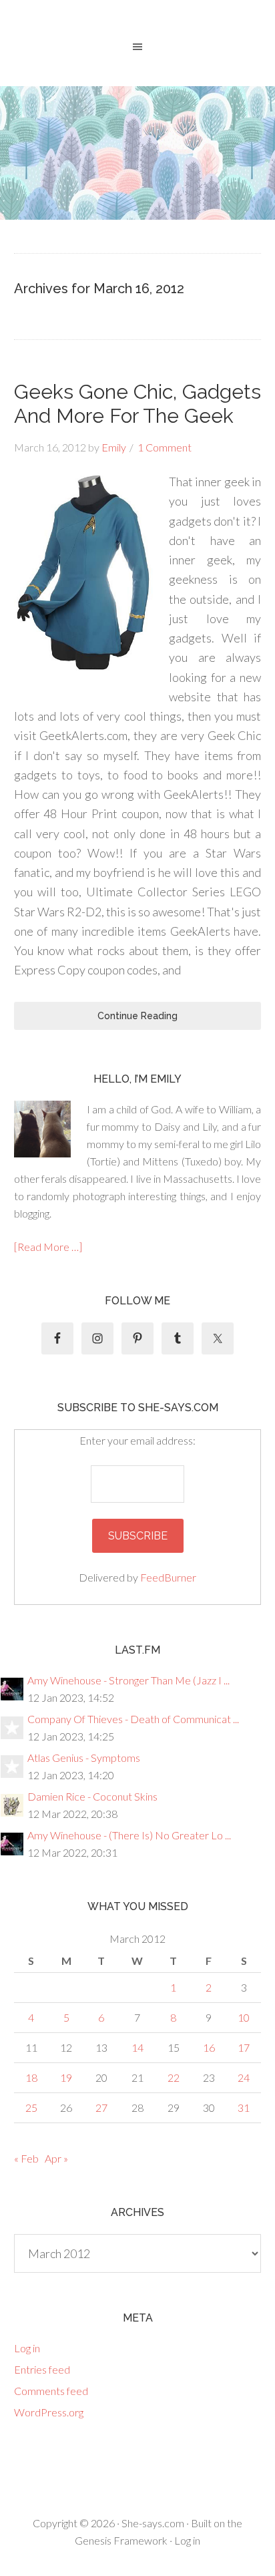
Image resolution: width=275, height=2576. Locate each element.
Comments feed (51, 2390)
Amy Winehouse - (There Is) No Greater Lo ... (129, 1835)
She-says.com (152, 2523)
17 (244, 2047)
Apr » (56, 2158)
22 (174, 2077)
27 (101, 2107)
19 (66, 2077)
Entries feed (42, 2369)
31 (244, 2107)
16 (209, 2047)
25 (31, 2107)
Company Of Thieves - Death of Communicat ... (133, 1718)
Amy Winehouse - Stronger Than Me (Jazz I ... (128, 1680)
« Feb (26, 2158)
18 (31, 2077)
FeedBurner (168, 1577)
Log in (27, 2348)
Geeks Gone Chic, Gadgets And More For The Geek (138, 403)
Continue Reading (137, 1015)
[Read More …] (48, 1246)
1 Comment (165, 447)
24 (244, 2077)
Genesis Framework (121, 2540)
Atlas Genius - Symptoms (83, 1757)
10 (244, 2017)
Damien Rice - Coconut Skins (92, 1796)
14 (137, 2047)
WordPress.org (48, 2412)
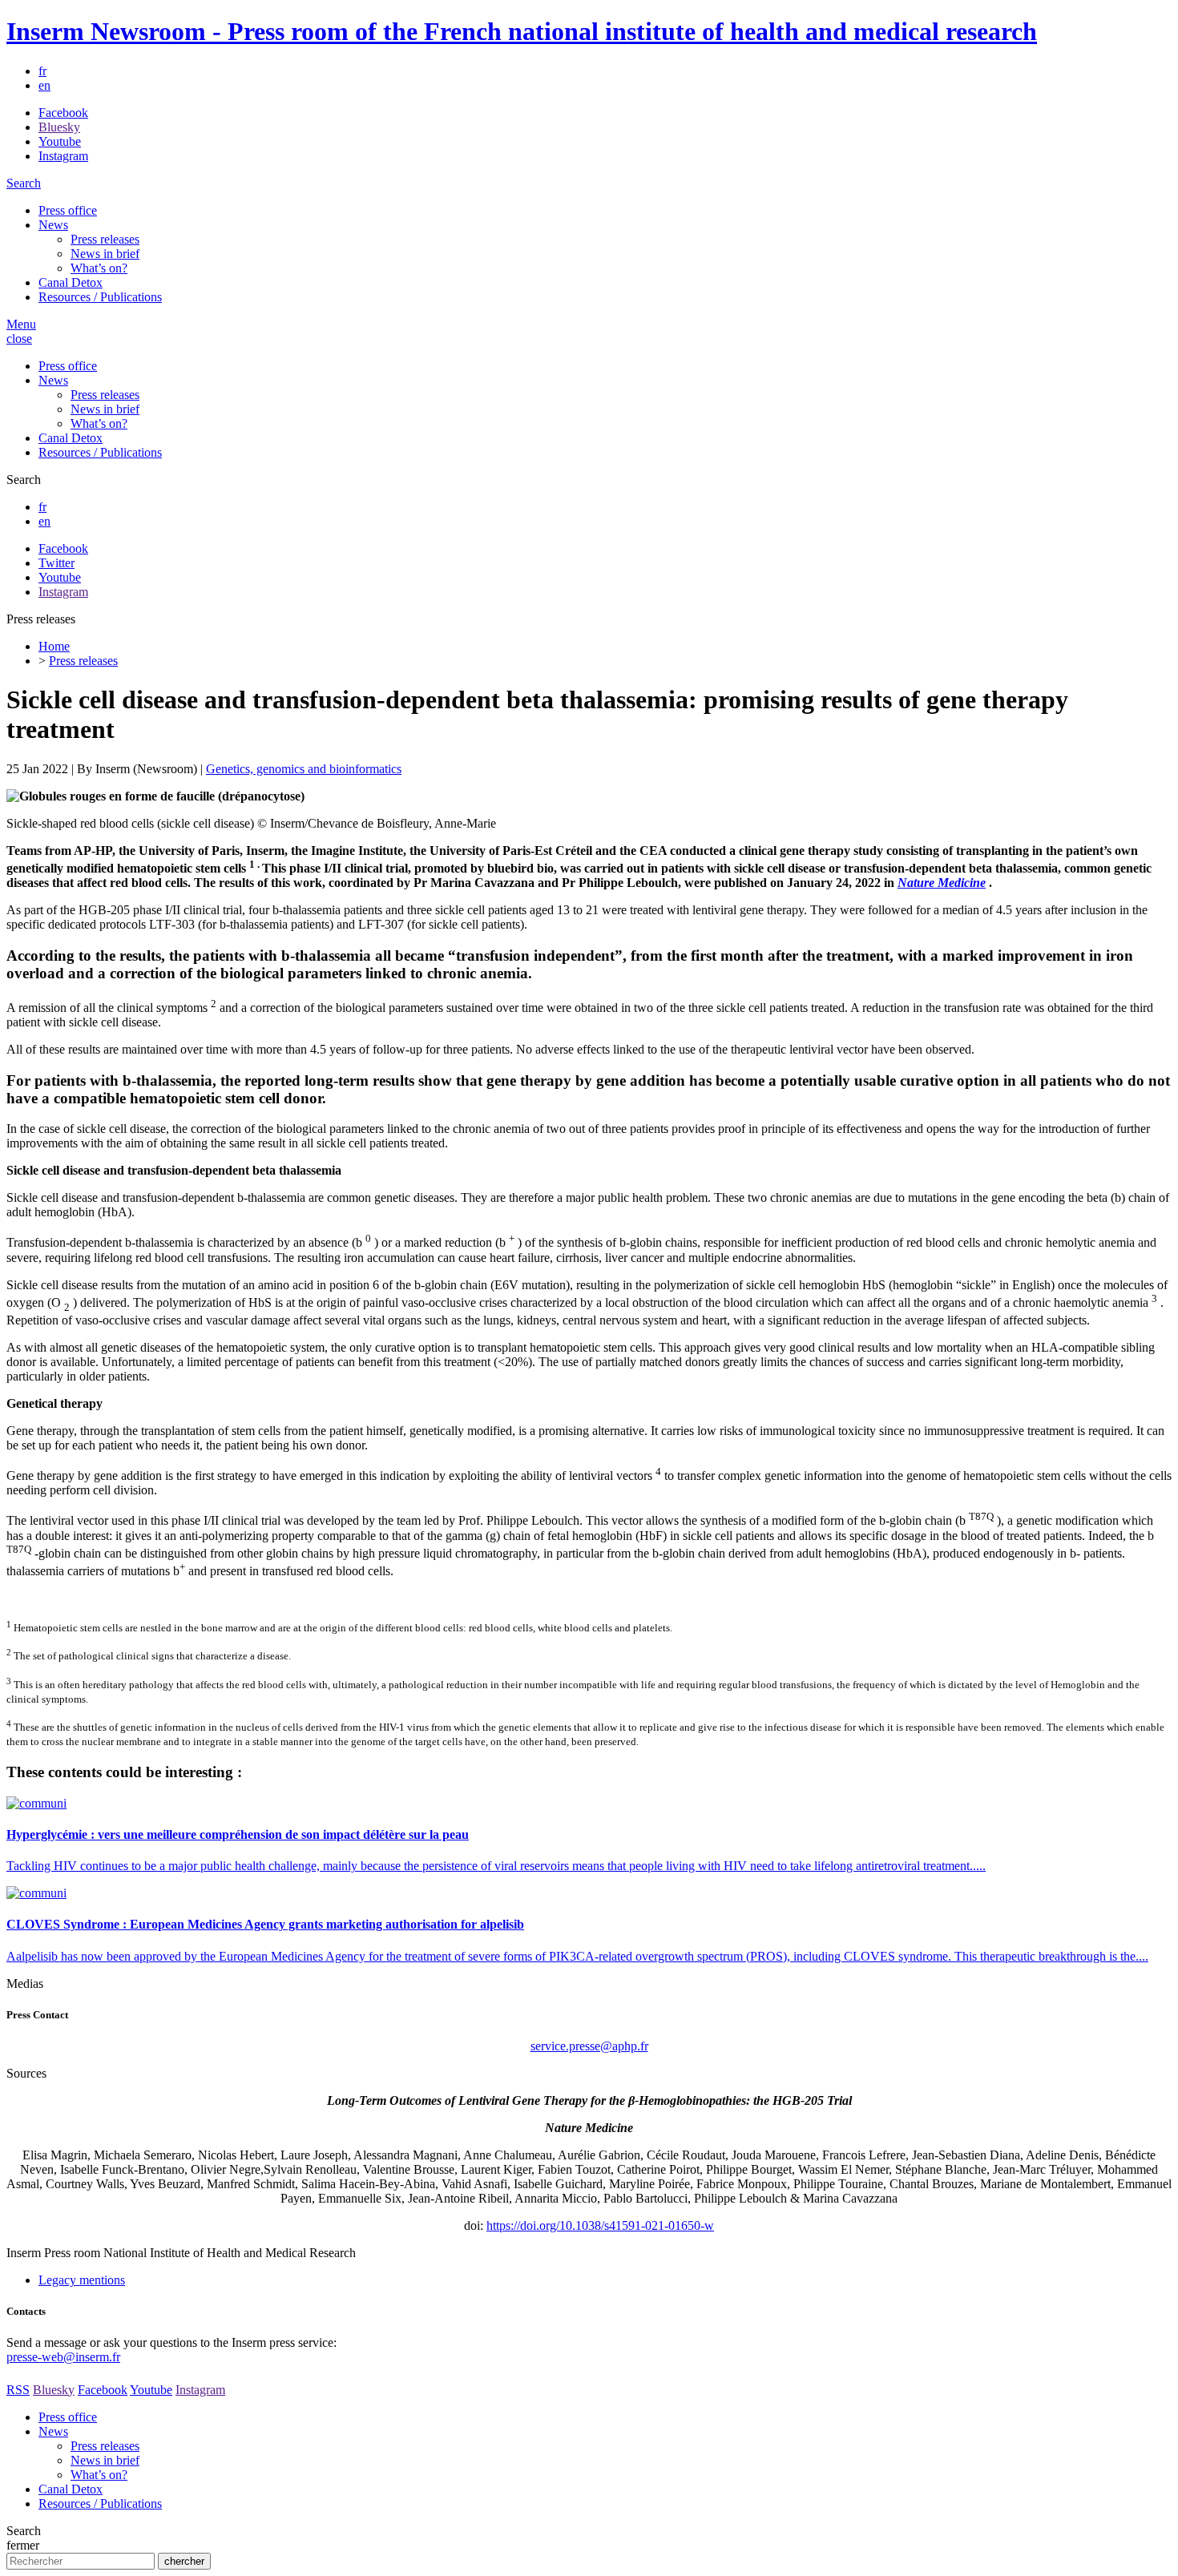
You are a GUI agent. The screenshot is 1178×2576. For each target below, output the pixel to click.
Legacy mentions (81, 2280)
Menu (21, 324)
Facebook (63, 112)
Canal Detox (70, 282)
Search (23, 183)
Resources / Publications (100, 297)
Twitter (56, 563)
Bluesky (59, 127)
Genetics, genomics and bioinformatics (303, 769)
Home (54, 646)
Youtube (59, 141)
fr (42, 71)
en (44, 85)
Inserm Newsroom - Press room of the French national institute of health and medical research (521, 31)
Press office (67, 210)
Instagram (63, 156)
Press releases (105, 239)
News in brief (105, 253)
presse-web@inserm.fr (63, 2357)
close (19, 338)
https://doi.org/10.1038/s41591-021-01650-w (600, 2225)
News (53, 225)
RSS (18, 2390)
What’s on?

═══

— WHAT TO DO —
Apart from the pictures, repeat the data above exactly.

— OUTPUT FOR THIS EXERCISE —
Image resolution: width=275, height=2576. Locate each element.
Comments feed (51, 2390)
Amy Winehouse - (There Is) No Greater Lo ... (129, 1835)
She-says.com (152, 2523)
17 (244, 2047)
Apr » (56, 2158)
22 (174, 2077)
27 (101, 2107)
19 (66, 2077)
Entries feed (42, 2369)
31 (244, 2107)
16 (209, 2047)
25 (31, 2107)
Company Of Thieves - Death of Communicat ... (133, 1718)
Amy Winehouse - Stronger Than Me (Jazz I ... (128, 1680)
« Feb (26, 2158)
18 (31, 2077)
FeedBurner (168, 1577)
Log in (27, 2348)
Geeks Gone Chic, Gadgets And More For The Geek (138, 403)
Continue Reading (137, 1015)
[Read More …] (48, 1246)
1 Comment (165, 447)
24 (244, 2077)
Genesis Framework (121, 2540)
Atlas Genius - Symptoms (83, 1757)
10 (244, 2017)
Damien Rice - Coconut Skins (92, 1796)
14 (137, 2047)
WordPress.org (48, 2412)
You are a GUI agent. The screenshot is 1178×2576. For each target below, output the pixel to click.
Legacy mentions (81, 2280)
Menu (21, 324)
Facebook (63, 112)
Canal Detox (70, 282)
Search (23, 183)
Resources / Publications (100, 297)
Twitter (56, 563)
Bluesky (59, 127)
Genetics, genomics and bioinformatics (303, 769)
Home (54, 646)
Youtube (59, 141)
fr (42, 71)
en (44, 85)
Inserm Newsroom - Press room of the French national institute of health and medical research (521, 31)
Press office (67, 210)
Instagram (63, 156)
Press releases (105, 239)
News in brief (105, 253)
presse-web@inserm.fr (63, 2357)
close (19, 338)
https://doi.org/10.1038/s41591-021-01650-w (600, 2225)
News (53, 225)
RSS (18, 2390)
What’s on?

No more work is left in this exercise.